** start of Extracted text **
Hasan v. Ishee

Decision Date15 February 2018
Docket NumberCase No. 1:03-cv-288
PartiesSIDDIQUE ABDULLA HASAN, Formerly known as Carlos Sanders, Petitioner, v. TODD ISHEE, Warden Respondent.
CourtU.S. District Court — Southern District of Ohio

District Judge Susan J. Dlott

Magistrate Judge Michael R. Merz

DECISION AND ORDER

This capital habeas corpus case, arising out of the 1993 prison riot at Southern Ohio Correctional Facility (Lucasville), is before the Court on Petitioner Siddique Abdullah Hasan's Motion to Amend, for Additional Discovery, an Evidentiary Hearing, or to Stay and Abey Proceedings to Allow Exhaustion of Newly Discovered Claim.1 (ECF No.185.) The Warden has responded (ECF No. 188), and Hasan has filed his Reply (ECF No. 172)(see footnote 1) and a Notice of Additional Authority (ECF No. 173).
** end of Extracted text **
** start of Dataset excerpts **
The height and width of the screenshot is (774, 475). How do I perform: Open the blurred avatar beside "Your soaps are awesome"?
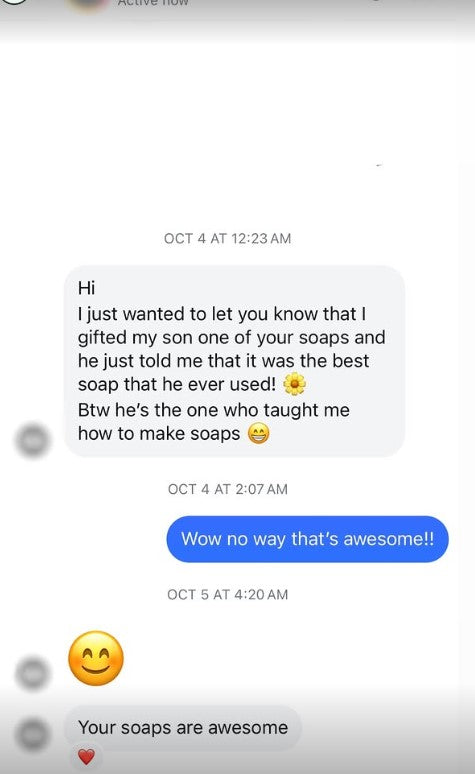[33, 735]
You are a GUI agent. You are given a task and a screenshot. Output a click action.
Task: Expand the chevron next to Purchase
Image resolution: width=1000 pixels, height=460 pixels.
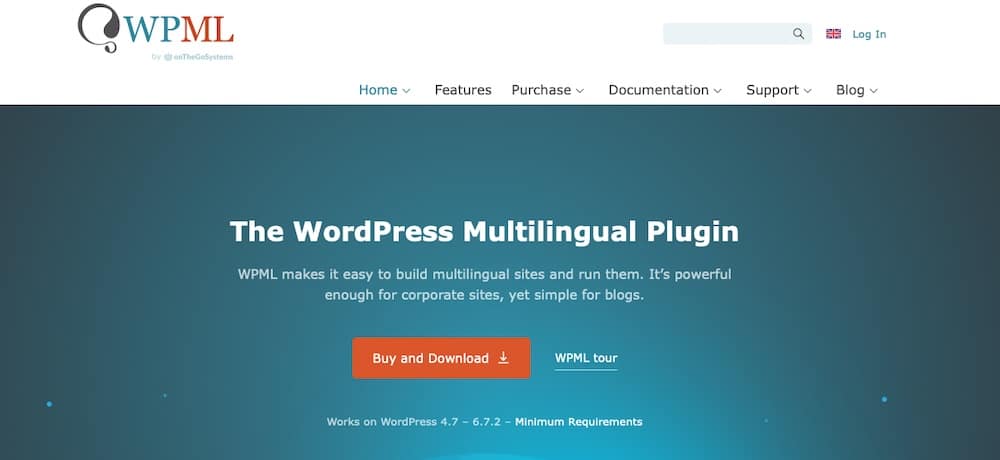[580, 91]
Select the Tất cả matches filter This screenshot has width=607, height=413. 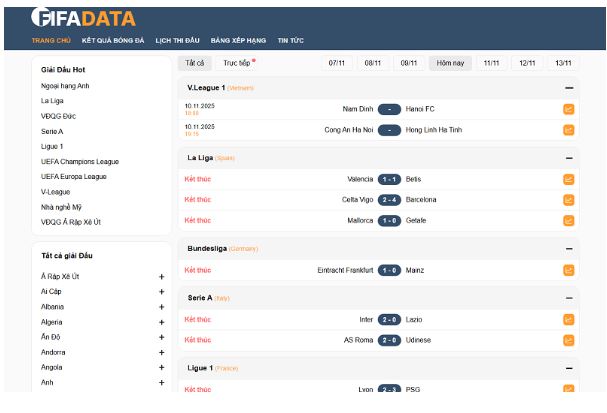194,62
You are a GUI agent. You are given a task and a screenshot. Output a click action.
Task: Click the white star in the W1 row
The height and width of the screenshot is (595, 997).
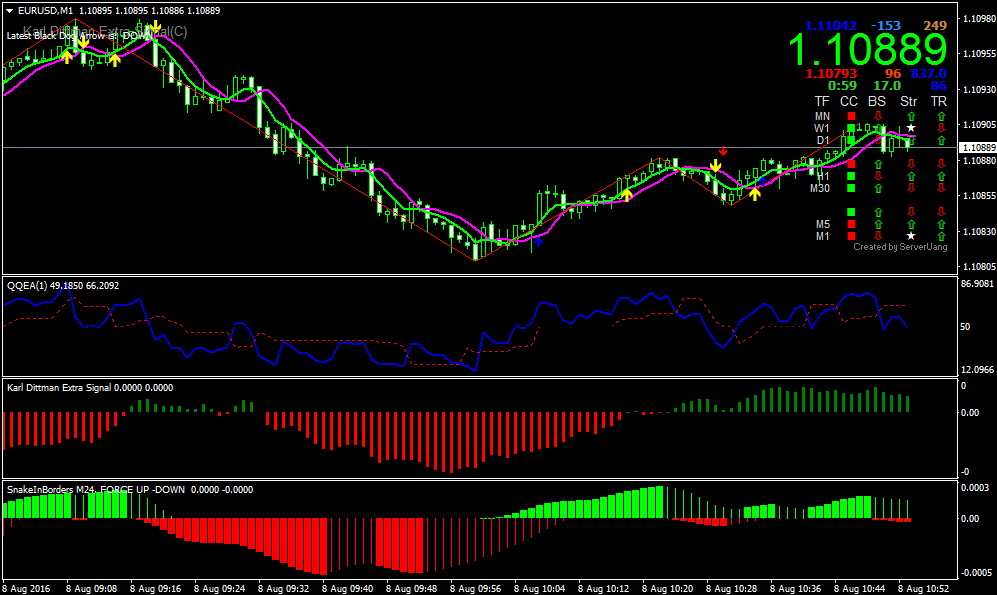(910, 129)
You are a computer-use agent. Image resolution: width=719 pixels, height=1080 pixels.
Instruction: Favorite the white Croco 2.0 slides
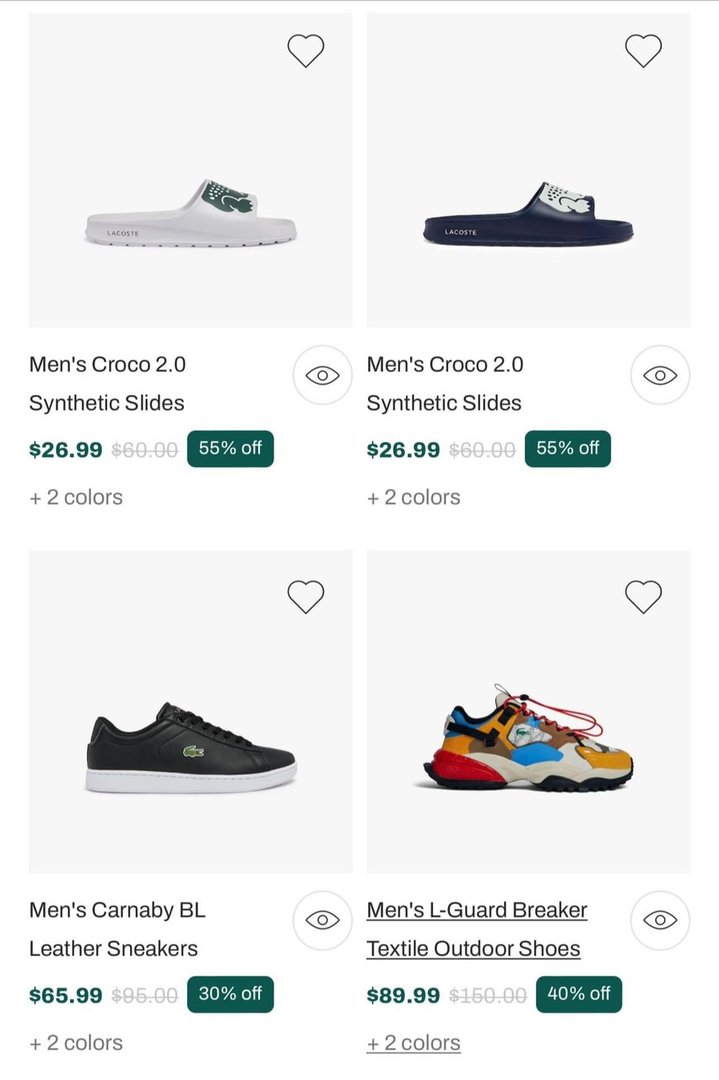tap(305, 50)
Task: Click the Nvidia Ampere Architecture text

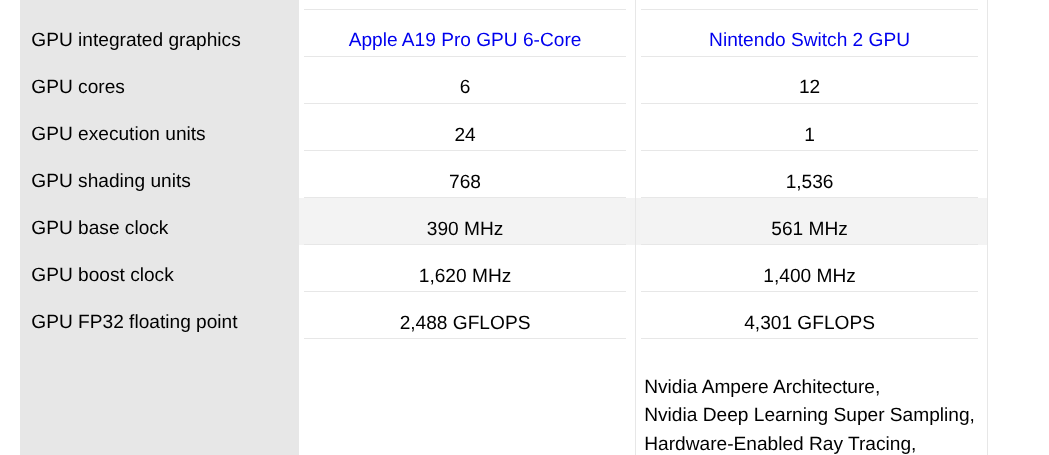Action: point(761,387)
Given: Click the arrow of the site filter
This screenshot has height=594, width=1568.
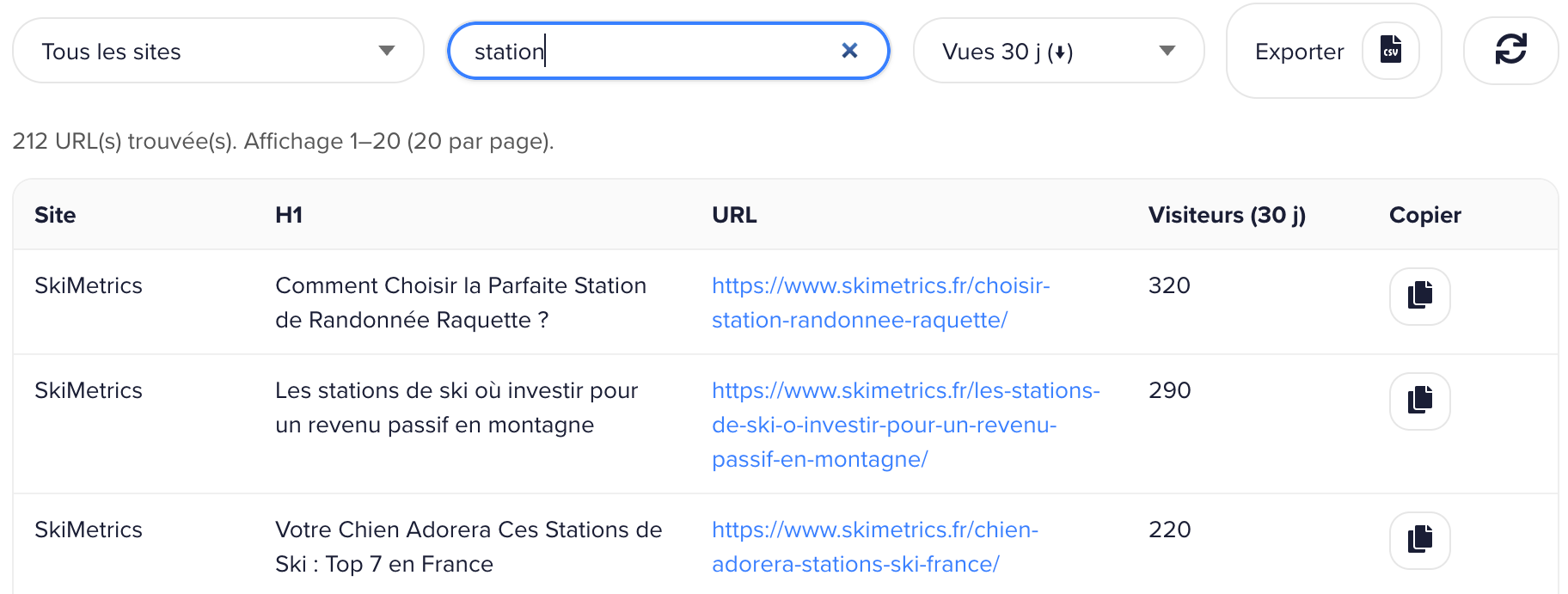Looking at the screenshot, I should tap(387, 52).
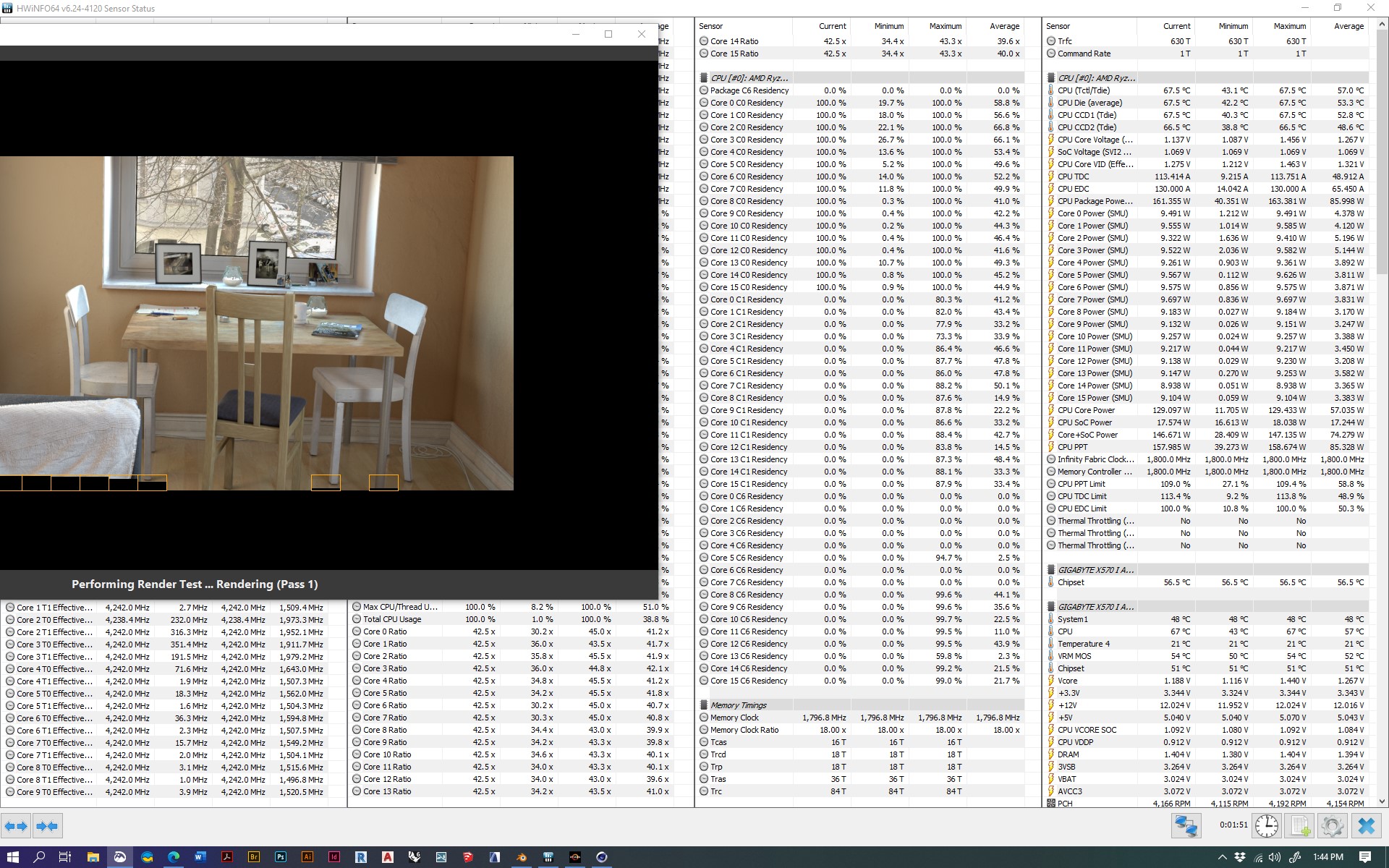Viewport: 1389px width, 868px height.
Task: Launch Blender from the taskbar
Action: pyautogui.click(x=522, y=857)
** end of Dataset excerpts **
• _Your tasks_:
- a) Answer these from the Hasan v. Ishee decision:
(i) Which court is the case in?
(ii) What decision date is listed?
(iii) What event did the case arise out of?
- b) Sum up the Hasan v. Ishee decision in two sentences.
- c) Write the next part of the Hasan v. Ishee decision, starting right after its last sentence.

• _Results of the exercise_:
- a)
(i) The U.S. District Court for the Southern District of Ohio.
(ii) February 15, 2018.
(iii) The 1993 prison riot at Southern Ohio Correctional Facility (Lucasville).

- b) Hasan v. Ishee is a capital habeas corpus case in the U.S. District Court for the Southern District of Ohio, with a decision date of February 15, 2018, and it arises out of the 1993 prison riot at Southern Ohio Correctional Facility (Lucasville). The Court is considering Hasan's motion to amend, for additional discovery, an evidentiary hearing, or to stay and abey proceedings to allow exhaustion of a newly discovered claim, and the Warden has responded and Hasan has replied.

- c)
The Motions at issue are all non-dispositive pre-trial motions committed in the first instance to the decisional authority of an assigned Magistrate Judge.

PROCEDURAL HISTORY
State Court Proceedings

Hasan's proceedings in the state courts were summarized in this Court's August 14, 2006, Report and Recommendations (ECF No. 81, PageID 1061-63), as follows:

Direct Appeal
On April 22, 1997, Hasan filed his appellate brief in the Court of Appeals for Hamilton County, Ohio, advancing thirty assignments of error. Hasan's motion to strike the brief and appoint new counsel was denied by the court of appeals. A supplemental brief was filed by Hasan's counsel supplementing his fifth and eighth assignments of error and adding twelve new assignments of error on September 2, 1997, three days past the deadline set by the court of appeals. Moreover, Hasan was not provided with a copy of his trial transcript until September 18, 1997. None of Hasan's claims succeeded, and the court of appeals affirmed the trial court on May 1, 1998.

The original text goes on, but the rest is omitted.